▶

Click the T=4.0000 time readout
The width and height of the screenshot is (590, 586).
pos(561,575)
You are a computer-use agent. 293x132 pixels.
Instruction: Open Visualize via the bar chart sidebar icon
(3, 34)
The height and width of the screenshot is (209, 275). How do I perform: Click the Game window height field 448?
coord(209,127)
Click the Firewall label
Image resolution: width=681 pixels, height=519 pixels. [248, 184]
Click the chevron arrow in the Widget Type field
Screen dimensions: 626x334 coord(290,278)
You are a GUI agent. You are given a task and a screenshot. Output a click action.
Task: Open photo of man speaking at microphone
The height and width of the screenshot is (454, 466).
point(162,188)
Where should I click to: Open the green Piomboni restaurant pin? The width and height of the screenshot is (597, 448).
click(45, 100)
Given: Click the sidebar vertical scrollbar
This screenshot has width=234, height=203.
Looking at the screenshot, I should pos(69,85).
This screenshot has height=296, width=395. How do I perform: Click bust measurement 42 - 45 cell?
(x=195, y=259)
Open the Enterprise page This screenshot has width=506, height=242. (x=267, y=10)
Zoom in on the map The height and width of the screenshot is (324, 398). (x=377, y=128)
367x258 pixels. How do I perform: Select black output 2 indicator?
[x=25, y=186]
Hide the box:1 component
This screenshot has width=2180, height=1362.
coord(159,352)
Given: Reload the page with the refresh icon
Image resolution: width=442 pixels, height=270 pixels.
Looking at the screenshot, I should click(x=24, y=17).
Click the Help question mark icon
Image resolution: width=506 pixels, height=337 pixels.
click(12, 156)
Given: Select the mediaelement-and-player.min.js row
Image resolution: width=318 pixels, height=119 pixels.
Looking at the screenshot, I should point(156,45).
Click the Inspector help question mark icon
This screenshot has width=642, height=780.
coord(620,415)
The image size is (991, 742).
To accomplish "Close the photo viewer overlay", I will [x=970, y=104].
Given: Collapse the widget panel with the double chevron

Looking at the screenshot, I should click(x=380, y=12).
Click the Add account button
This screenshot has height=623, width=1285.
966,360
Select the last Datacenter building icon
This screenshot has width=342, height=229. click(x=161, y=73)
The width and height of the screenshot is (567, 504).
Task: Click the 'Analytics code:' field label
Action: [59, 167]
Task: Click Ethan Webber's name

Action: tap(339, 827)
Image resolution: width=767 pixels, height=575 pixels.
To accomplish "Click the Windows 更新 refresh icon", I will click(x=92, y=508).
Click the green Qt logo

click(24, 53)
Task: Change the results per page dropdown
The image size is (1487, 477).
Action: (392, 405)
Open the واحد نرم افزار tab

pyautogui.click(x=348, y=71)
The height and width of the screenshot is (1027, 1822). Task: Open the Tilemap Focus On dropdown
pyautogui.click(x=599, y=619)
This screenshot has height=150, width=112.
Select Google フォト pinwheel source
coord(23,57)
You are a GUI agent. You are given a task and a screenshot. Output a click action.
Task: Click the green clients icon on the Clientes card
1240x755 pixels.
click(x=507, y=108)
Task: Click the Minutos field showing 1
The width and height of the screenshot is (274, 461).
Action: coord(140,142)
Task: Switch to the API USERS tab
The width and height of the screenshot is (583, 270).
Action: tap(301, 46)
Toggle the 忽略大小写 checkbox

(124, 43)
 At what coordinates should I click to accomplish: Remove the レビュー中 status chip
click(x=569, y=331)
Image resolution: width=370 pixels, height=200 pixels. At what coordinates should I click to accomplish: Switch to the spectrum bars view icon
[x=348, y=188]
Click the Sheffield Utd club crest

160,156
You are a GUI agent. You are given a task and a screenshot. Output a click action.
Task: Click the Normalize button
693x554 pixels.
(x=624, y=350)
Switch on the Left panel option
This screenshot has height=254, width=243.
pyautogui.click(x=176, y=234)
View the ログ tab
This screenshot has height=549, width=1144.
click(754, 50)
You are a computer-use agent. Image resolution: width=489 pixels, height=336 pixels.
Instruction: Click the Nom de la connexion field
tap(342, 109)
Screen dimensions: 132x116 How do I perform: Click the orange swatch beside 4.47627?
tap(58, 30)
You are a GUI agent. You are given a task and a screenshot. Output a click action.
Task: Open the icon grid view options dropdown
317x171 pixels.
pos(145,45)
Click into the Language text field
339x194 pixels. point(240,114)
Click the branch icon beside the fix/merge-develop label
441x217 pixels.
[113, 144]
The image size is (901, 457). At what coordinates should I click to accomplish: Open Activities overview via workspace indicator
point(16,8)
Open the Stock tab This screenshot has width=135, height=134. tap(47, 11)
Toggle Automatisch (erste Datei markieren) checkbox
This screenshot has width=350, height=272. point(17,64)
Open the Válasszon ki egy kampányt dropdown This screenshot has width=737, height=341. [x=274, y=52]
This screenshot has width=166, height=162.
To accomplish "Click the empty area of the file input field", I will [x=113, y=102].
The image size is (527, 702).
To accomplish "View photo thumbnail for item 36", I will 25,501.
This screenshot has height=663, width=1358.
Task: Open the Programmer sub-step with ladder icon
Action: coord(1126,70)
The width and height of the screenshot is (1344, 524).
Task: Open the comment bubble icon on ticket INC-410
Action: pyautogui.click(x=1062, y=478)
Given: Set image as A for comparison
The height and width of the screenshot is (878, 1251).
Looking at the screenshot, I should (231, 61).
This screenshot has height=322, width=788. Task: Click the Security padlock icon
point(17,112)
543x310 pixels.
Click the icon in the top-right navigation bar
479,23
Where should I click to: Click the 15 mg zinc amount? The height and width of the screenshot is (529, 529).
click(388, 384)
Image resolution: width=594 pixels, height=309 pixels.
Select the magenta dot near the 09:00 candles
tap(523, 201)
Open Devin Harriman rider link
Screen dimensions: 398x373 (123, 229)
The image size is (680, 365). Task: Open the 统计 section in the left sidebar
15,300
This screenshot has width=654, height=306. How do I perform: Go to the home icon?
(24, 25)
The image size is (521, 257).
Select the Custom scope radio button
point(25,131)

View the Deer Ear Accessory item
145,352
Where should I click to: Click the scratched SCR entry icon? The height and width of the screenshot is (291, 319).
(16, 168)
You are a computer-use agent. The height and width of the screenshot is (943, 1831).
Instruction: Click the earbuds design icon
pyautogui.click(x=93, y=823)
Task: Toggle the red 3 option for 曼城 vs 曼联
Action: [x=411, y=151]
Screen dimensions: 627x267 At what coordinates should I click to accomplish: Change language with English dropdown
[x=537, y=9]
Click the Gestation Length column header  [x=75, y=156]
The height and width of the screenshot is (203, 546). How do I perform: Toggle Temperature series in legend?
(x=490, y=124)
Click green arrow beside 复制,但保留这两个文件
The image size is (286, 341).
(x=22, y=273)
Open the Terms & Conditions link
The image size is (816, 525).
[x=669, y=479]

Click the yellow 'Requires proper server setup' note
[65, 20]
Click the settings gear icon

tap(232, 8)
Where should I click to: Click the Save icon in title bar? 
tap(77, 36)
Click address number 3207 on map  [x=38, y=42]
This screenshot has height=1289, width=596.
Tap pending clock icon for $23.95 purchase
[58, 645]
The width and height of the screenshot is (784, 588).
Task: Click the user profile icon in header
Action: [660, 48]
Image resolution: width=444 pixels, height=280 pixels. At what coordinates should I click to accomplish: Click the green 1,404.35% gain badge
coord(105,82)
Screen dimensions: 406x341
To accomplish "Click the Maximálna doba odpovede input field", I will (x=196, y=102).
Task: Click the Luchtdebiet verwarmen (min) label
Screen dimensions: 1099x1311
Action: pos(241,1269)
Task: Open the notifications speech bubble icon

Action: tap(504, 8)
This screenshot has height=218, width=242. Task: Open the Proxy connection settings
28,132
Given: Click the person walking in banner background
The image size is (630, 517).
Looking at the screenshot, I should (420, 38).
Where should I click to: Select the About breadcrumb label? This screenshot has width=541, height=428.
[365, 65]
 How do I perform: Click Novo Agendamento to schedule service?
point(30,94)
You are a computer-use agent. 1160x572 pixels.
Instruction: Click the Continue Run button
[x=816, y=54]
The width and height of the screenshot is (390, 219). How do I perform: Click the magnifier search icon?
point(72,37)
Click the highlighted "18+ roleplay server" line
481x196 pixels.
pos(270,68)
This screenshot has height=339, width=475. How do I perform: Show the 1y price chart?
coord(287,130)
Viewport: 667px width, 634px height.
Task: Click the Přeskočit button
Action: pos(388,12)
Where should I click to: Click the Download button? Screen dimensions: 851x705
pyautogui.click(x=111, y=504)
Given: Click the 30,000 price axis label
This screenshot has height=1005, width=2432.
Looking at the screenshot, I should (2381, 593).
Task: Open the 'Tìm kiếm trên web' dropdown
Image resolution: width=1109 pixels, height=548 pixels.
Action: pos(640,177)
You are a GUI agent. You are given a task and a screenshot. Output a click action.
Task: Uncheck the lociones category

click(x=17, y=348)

◀

- _AIM OF THE EXERCISE_:
Once the line containing "Zoom in on the" has been retyped, stop. Begin at the first line of the material and reproduce every line up to it exactly.

- _RESPONSE AREA_:
Click the T=4.0000 time readout
The width and height of the screenshot is (590, 586).
pos(561,575)
You are a computer-use agent. 293x132 pixels.
Instruction: Open Visualize via the bar chart sidebar icon
(3, 34)
The height and width of the screenshot is (209, 275). How do I perform: Click the Game window height field 448?
coord(209,127)
Click the Firewall label
Image resolution: width=681 pixels, height=519 pixels. [248, 184]
Click the chevron arrow in the Widget Type field
Screen dimensions: 626x334 coord(290,278)
You are a GUI agent. You are given a task and a screenshot. Output a click action.
Task: Open photo of man speaking at microphone
The height and width of the screenshot is (454, 466).
point(162,188)
Where should I click to: Open the green Piomboni restaurant pin? The width and height of the screenshot is (597, 448).
click(45, 100)
Given: Click the sidebar vertical scrollbar
This screenshot has width=234, height=203.
Looking at the screenshot, I should pos(69,85).
This screenshot has height=296, width=395. How do I perform: Click bust measurement 42 - 45 cell?
(x=195, y=259)
Open the Enterprise page This screenshot has width=506, height=242. (x=267, y=10)
Zoom in on the map The height and width of the screenshot is (324, 398). (x=377, y=128)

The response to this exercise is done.